Good morning – here are your five chart for the day.
Two weeks ago, I wrote about the firing of Dr Erika McEntarfer, Commissioner of the US Bureau of Labor Statistics, hours after Friday's dismal jobs report. Trump's decision to terminate a Senate-confirmed official (86-8 vote) for delivering unwelcome data represents a watershed moment for American economic statistics. Today's lead chart shows exactly why the messenger was shot.
CHART 1 • What's going on with US jobs data
The US added just 73,000 jobs in July, missing expectations of 100,000. But the real shock came in the revisions: May and June were slashed by a combined 258,000 jobs, marking the steepest two-month downward revision on record outside the pandemic. The three-month average collapsed to 35,000 – less than one-third the pace of a year ago.
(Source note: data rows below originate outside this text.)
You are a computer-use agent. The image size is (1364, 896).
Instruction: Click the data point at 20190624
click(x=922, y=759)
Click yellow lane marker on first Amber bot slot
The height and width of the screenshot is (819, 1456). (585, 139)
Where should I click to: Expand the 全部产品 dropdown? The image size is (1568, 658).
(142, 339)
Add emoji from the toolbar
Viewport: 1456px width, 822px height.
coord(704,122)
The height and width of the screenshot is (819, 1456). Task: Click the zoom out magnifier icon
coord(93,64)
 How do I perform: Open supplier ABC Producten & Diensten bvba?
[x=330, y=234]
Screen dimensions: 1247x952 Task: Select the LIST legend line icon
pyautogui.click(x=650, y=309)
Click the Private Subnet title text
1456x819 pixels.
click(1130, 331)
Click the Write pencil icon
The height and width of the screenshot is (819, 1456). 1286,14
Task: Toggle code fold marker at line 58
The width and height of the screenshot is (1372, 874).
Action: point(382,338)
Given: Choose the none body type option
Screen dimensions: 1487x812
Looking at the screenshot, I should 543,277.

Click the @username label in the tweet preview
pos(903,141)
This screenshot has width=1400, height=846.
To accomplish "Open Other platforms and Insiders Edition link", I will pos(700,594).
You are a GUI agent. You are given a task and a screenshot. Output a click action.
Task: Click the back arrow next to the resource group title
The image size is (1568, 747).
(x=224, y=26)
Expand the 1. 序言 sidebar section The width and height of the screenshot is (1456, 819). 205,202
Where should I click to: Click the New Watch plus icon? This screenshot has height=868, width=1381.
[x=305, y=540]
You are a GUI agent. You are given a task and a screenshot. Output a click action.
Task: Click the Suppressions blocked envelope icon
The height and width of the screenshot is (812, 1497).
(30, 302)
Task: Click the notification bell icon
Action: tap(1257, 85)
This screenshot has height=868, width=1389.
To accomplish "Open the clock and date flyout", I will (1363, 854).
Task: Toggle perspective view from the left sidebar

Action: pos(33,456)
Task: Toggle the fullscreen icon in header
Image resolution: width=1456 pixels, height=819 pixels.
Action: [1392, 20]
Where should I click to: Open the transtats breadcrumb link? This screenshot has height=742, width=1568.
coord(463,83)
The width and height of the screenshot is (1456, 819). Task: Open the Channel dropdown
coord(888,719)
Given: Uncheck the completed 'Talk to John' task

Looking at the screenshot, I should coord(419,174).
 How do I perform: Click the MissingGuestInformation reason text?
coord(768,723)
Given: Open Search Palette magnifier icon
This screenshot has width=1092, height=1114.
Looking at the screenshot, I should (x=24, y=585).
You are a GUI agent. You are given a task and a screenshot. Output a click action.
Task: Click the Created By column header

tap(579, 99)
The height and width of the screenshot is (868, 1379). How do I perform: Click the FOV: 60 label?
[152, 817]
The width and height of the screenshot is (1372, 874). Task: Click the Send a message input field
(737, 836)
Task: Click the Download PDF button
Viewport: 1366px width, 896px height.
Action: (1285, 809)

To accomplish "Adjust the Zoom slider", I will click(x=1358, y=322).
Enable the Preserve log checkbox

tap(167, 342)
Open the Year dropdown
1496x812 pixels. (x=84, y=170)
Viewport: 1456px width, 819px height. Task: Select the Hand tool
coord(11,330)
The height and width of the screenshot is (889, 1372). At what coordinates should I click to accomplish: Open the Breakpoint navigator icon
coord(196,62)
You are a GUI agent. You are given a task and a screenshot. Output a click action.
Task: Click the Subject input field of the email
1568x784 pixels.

Trump's response? Fire the commissioner and claim, without evidence, that the numbers were "rigged". Here's the reality: revisions are normal. Early job reports rely on large firms that respond quickly. Smaller businesses report later, and they're the ones suffering most. When their data arrives, numbers get revised down. That's statistics, not conspiracy.
The underlying data is grim. Health care and social assistance accounted for 94% of July's job growth. Average weeks unemployed hit 24.1, the highest since April 2022. The US economy has just slowed, and the jobs numbers reflect this.